Il modo scomposto e spesso violento con cui la gente reagisce all’angoscia è un chiaro frutto della scoperta della nostra impotenza e paura della morte. Per calmarci ci vorrebbe qualcuno più potente del virus, più capace dei dottori, più capace di garantirci la vita. Ci vorrebbe Dio.

Ma proprio questo Dio, il riferimento a un assoluto garante di senso all’attesa e alla malattia, sembra quanto di più lontano vi sia nel nostro mondo contemporaneo. Insieme a Dio, fonte della vita, saremmo più sicuri nell’attraversare la morte, più coraggiosi nello stare vicino a chi soffre, più solerti e umili nella ricerca del famoso vaccino.

C’entra qualcosa con Dio questa epidemia e questo coronavirus? Come nelle epoche passate, qua e là sorgono predicatori apocalittici, per i quali l’epidemia è ormai l’ultimo capitolo della fine del mondo, l’ultimo strale nelle mani di un Dio vendicatore contro l’uomo intelligente, ma superbo.

Per molti, allora, l’unica salvezza è fuggire: lontano dalla società, in qualche rifugio atomico, su qualche montagna, come se ci si potesse salvare e vivere da soli, mentre il mondo viene sconquassato.

Per molti cristiani in Asia non si tratta di fuggire: essi hanno trovato Dio nel coronavirus.
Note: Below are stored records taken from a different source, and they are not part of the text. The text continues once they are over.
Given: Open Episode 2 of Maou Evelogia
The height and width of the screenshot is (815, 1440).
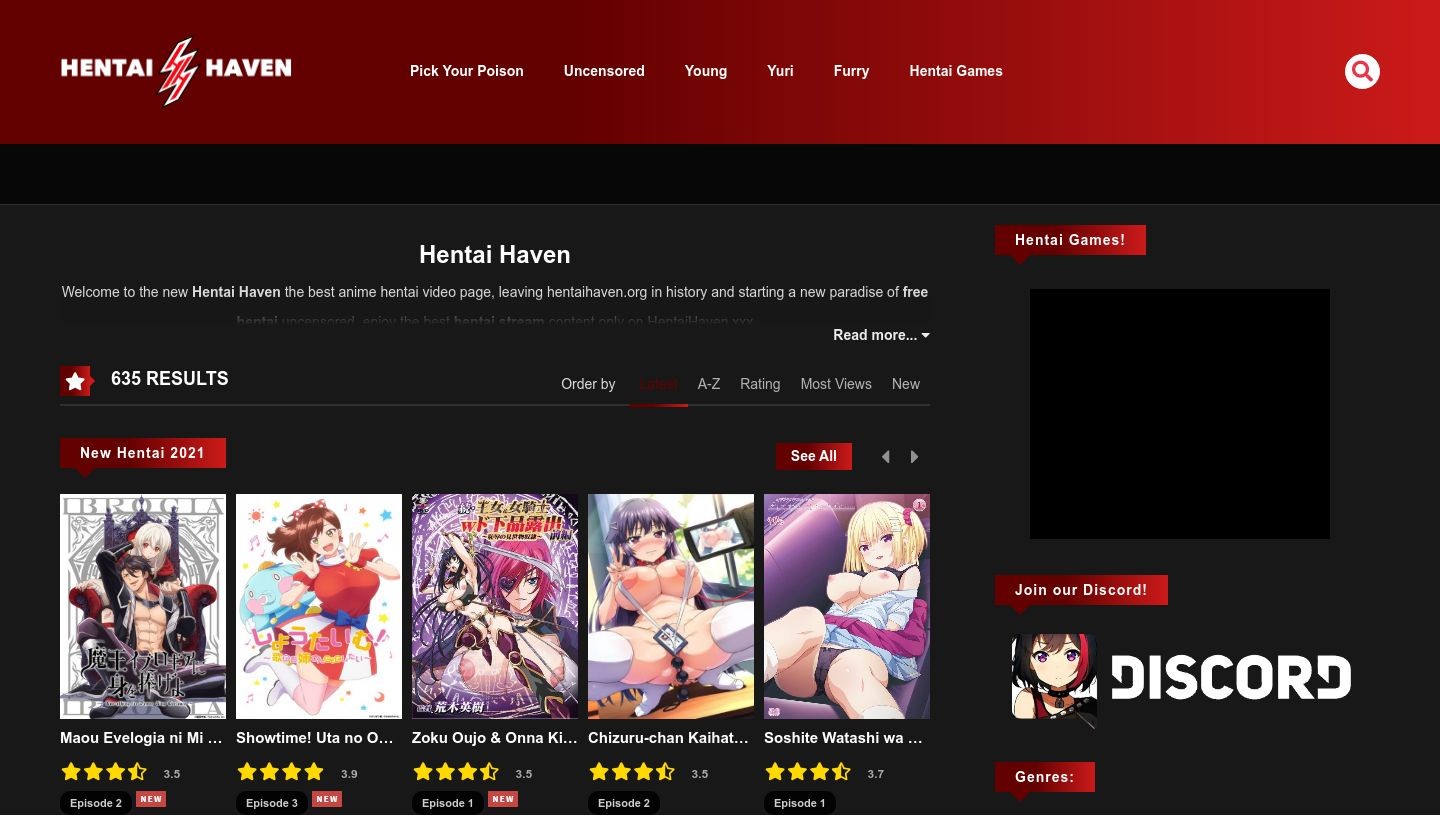Looking at the screenshot, I should 95,803.
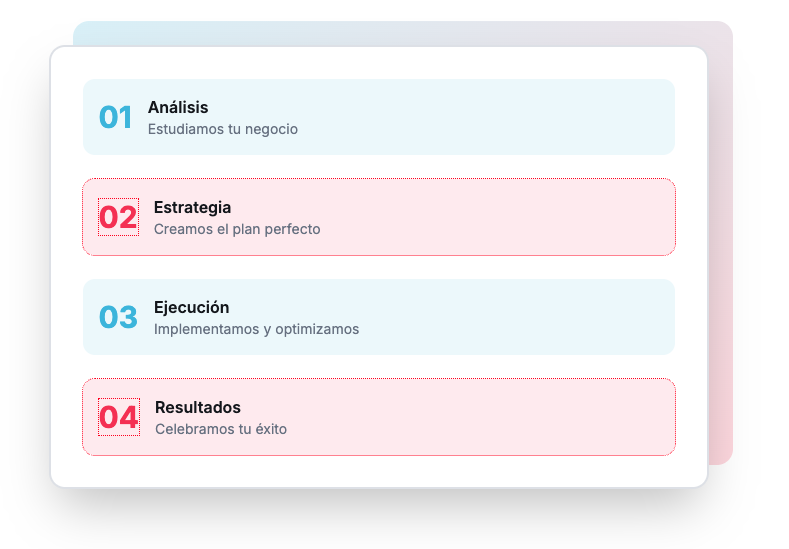Click the Análisis heading
The height and width of the screenshot is (549, 789).
click(x=178, y=107)
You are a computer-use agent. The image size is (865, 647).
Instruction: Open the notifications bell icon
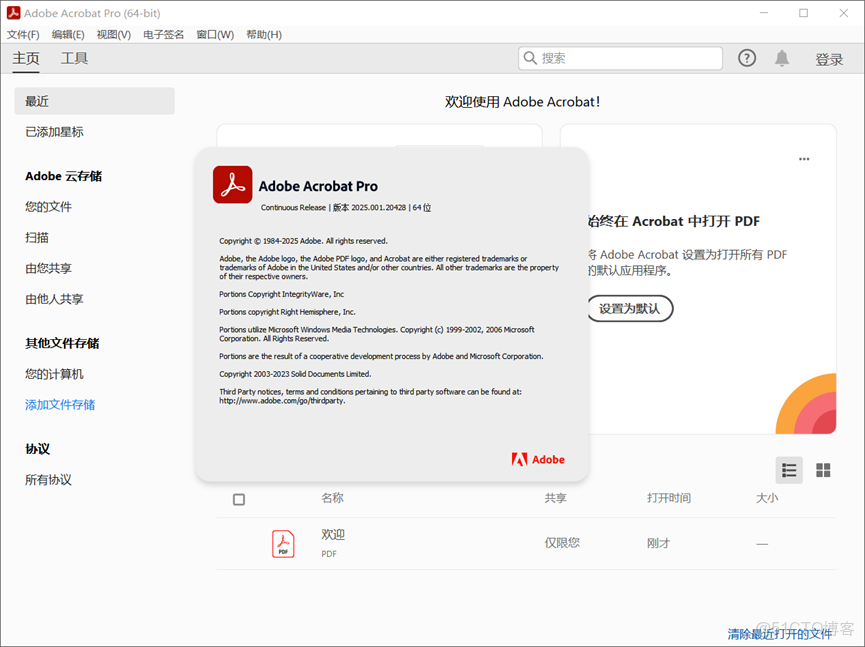click(785, 58)
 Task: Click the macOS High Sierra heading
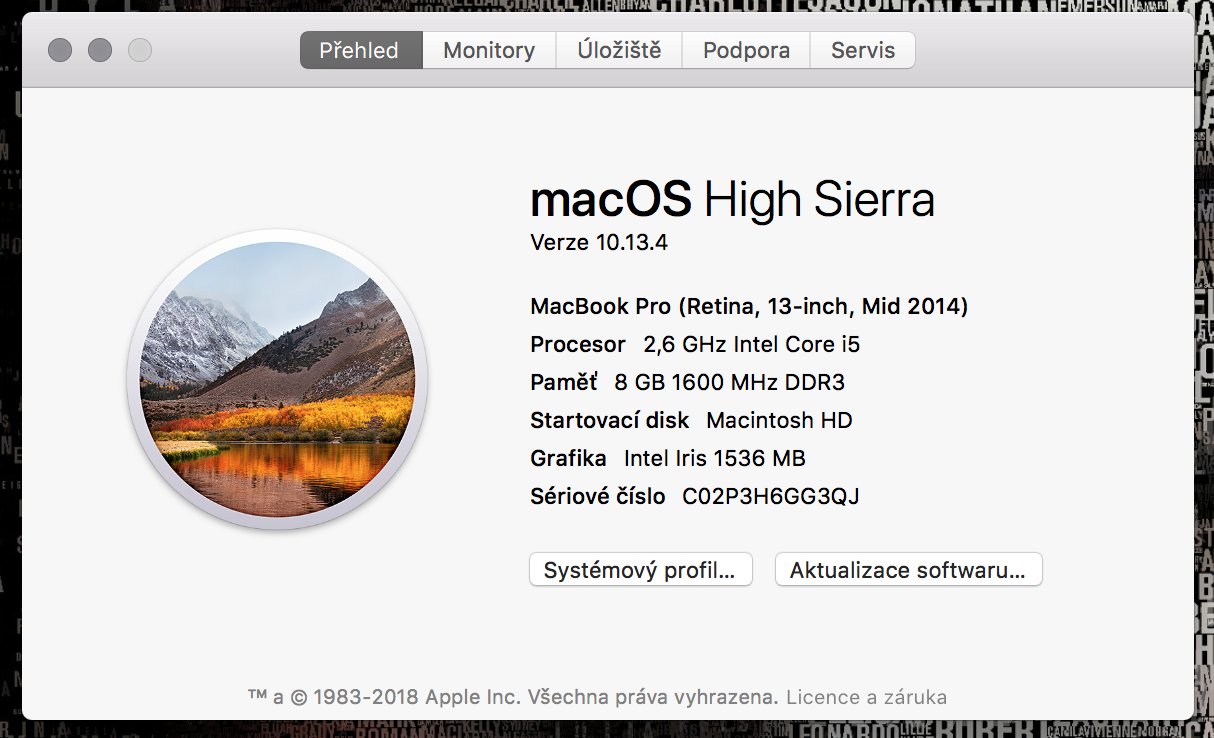pyautogui.click(x=732, y=200)
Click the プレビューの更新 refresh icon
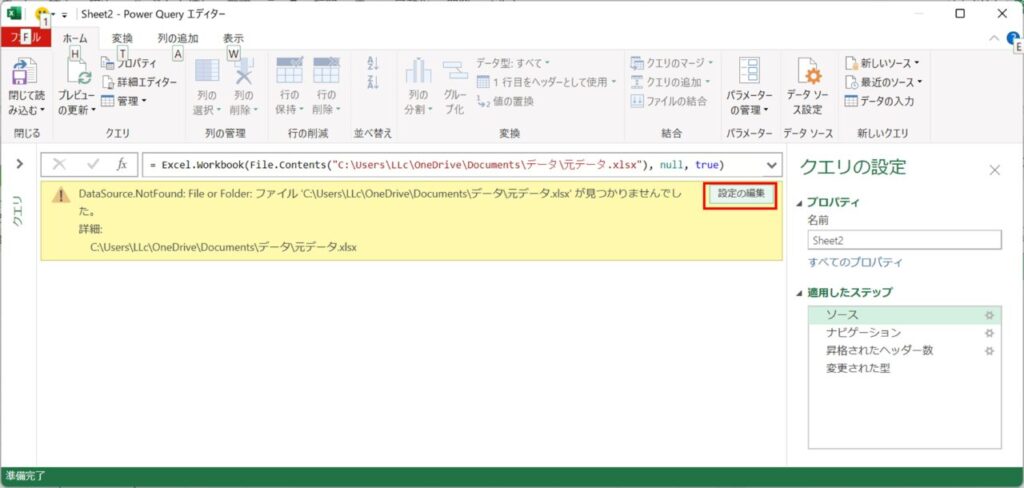1024x488 pixels. point(77,72)
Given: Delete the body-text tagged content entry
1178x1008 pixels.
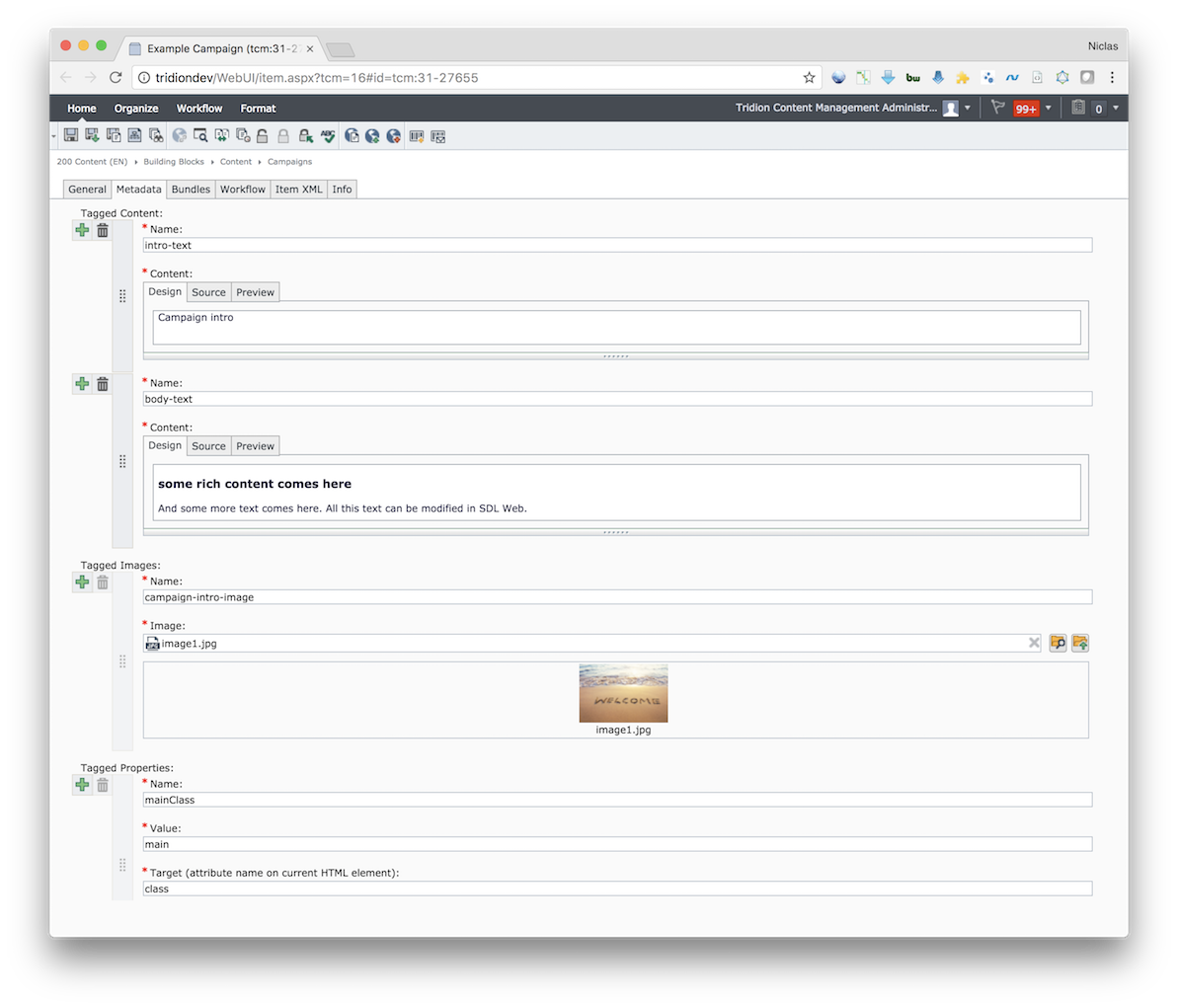Looking at the screenshot, I should [x=103, y=384].
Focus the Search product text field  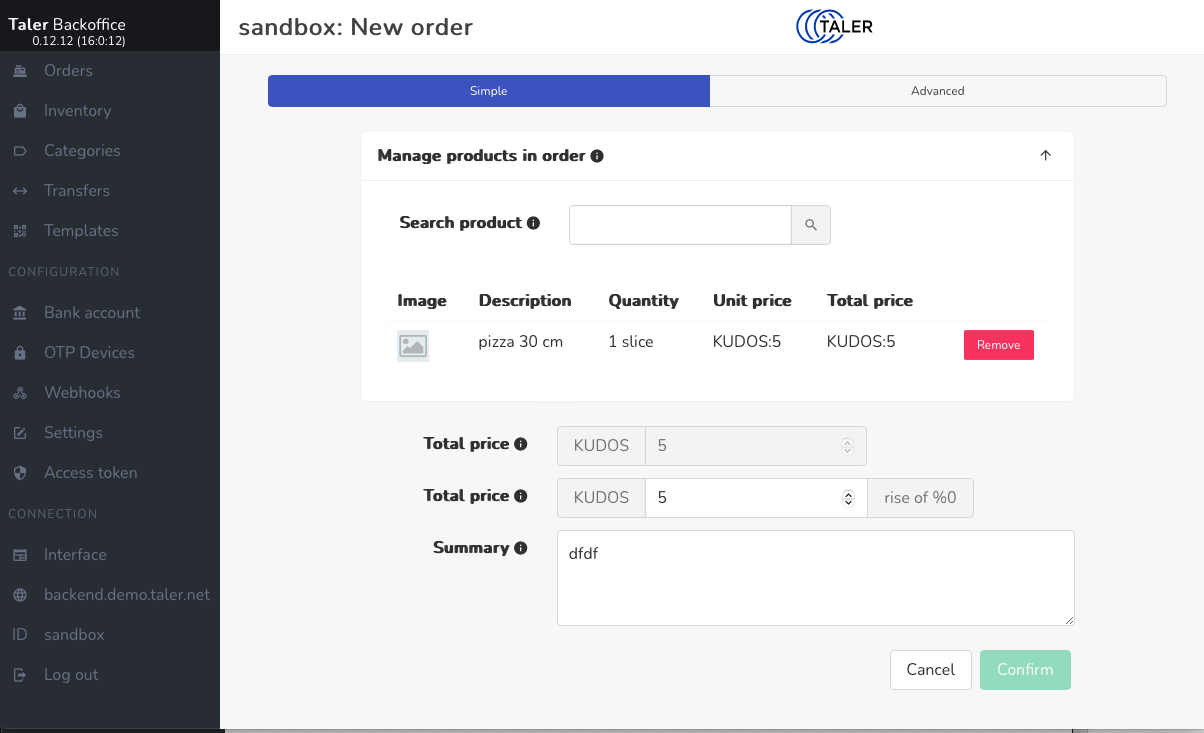point(680,225)
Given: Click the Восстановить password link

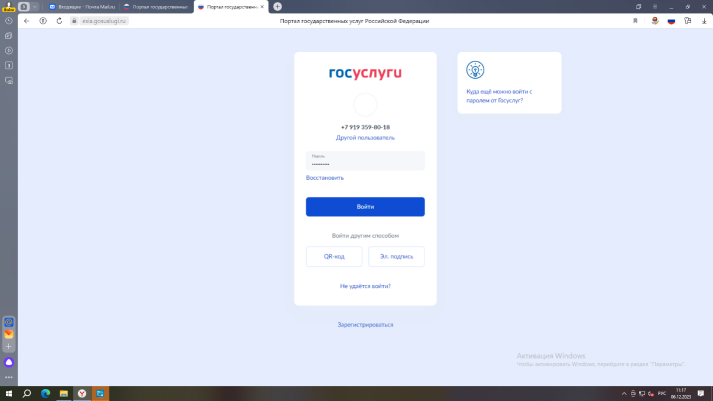Looking at the screenshot, I should (324, 178).
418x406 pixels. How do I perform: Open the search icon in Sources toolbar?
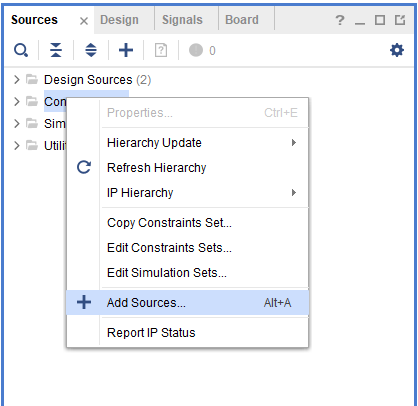tap(21, 50)
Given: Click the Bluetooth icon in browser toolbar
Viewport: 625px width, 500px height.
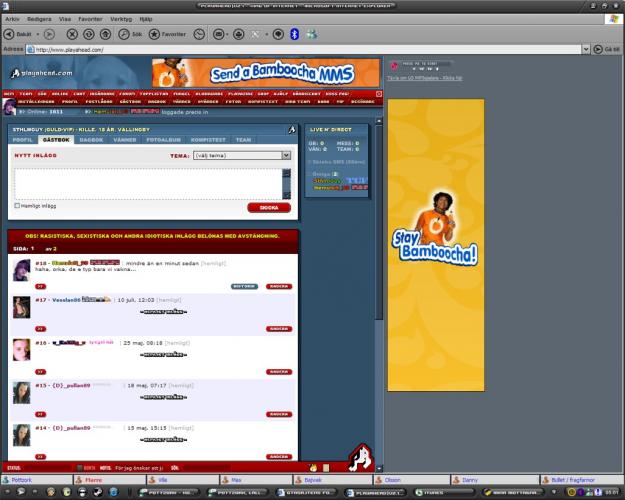Looking at the screenshot, I should point(294,34).
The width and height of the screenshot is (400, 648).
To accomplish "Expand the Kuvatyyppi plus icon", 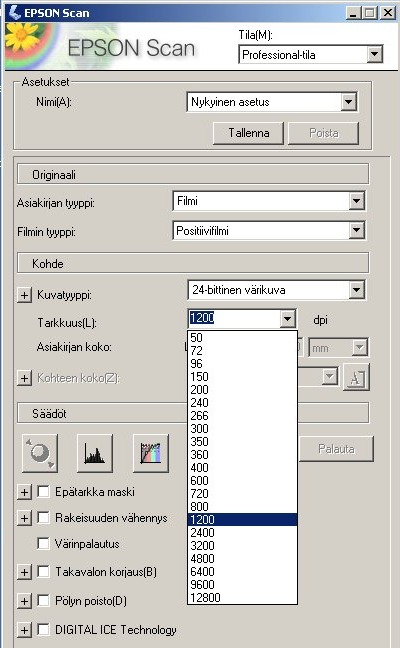I will coord(24,295).
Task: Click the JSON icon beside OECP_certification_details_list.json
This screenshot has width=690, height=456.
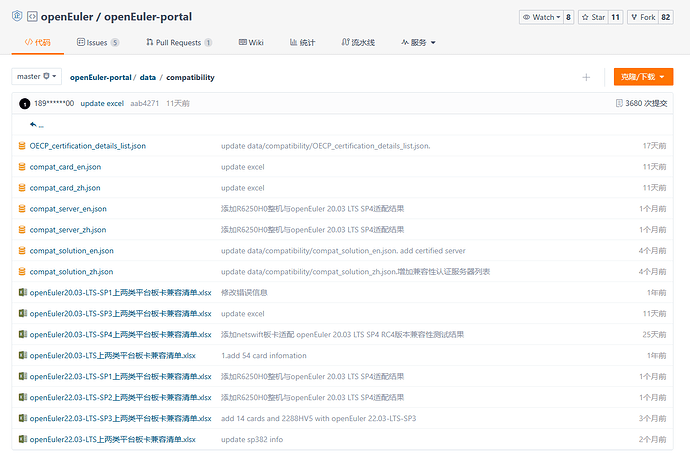Action: (x=22, y=146)
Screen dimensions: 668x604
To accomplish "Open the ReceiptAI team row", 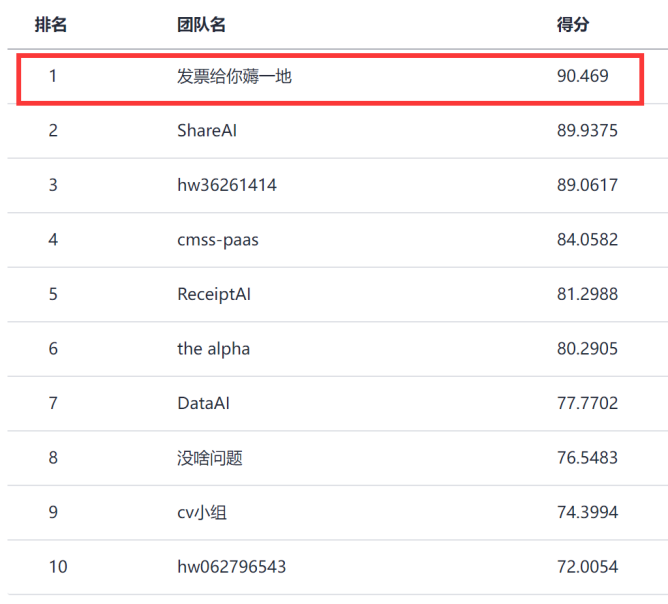I will coord(214,294).
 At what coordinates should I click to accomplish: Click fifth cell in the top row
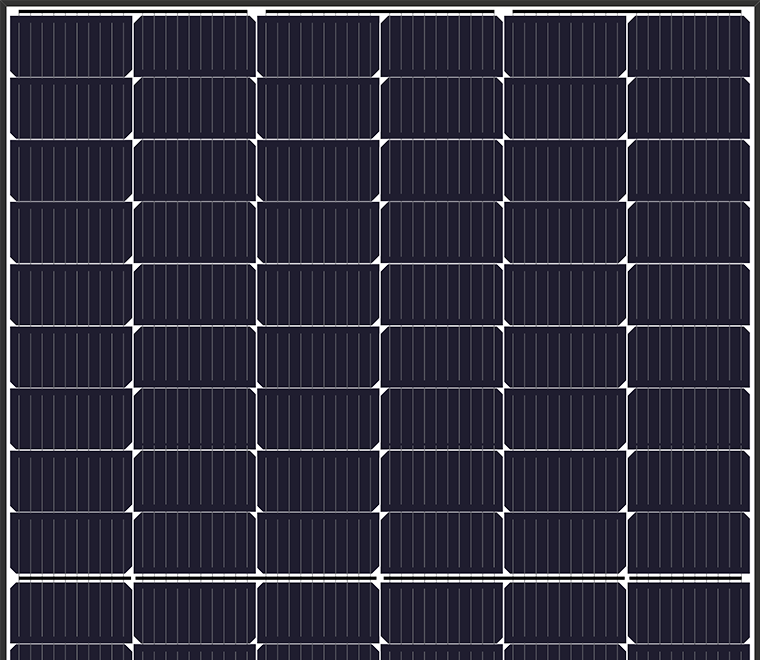click(x=565, y=45)
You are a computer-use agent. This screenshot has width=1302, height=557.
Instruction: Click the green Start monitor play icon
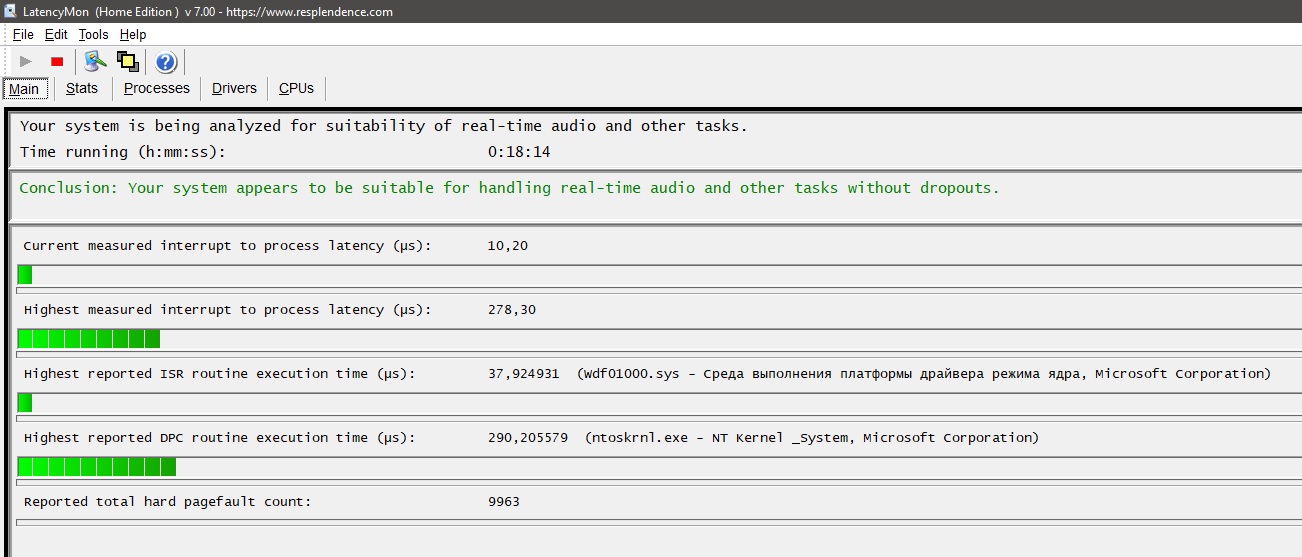tap(26, 62)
Vi sono persone a Hong Kong che invece di preoccuparsi di trovare mascherine per sé, si preoccupano di acquistarle e distribuirle ai vecchi del proprio quartiere, impossibilitati a muoversi. Anche i lunghi periodi di isolamento in casa sono divenuti un’occasione di silenzio e di preghiera, riscoprendo quell’umiltà vicina a Dio che la frenesia di onnipotenza aveva quasi cancellato.

Perfino in Cina, dove il governo ha decretato la chiusura a tempo indeterminato delle chiese, i fedeli si ingegnano nel far memoria del Signore e trasformano i loro salotti in case di preghiera con la bibbia esposta, dei fiori, un crocifisso. E anche se il potere vieta attività religiose in luoghi non registrati – come sono le abitazioni private – le famiglie si incontrano unite, insieme ai loro figli a chiedere misericordia per loro e per il Paese. E lo fanno insieme ai loro bambini, ai quali il governo in tempi normali vieta la partecipazione alla messa.

I poteri politici del mondo, da quello cinese a quello italiano, cercano di mostrarsi adeguati, sicuri, capaci di debellare la minaccia che incombe sui loro popoli. Essi tengono aperte le fabbriche, i centri commerciali, ma non le chiese, temendo di dover confessare davanti a Dio e alla gente la loro approssimazione. Essi vedono Dio come un nemico (in Cina), o come un inutile ingombro (in occidente). E invece Egli è l’alleato migliore in questi tempi amari: per creare solidarietà fra le persone, ora che la crisi economica ci travolge; per curare con dignità il giovane e il vecchio; per sperare in una vita senza fine, ora che ci accorgiamo di non esserne i padroni.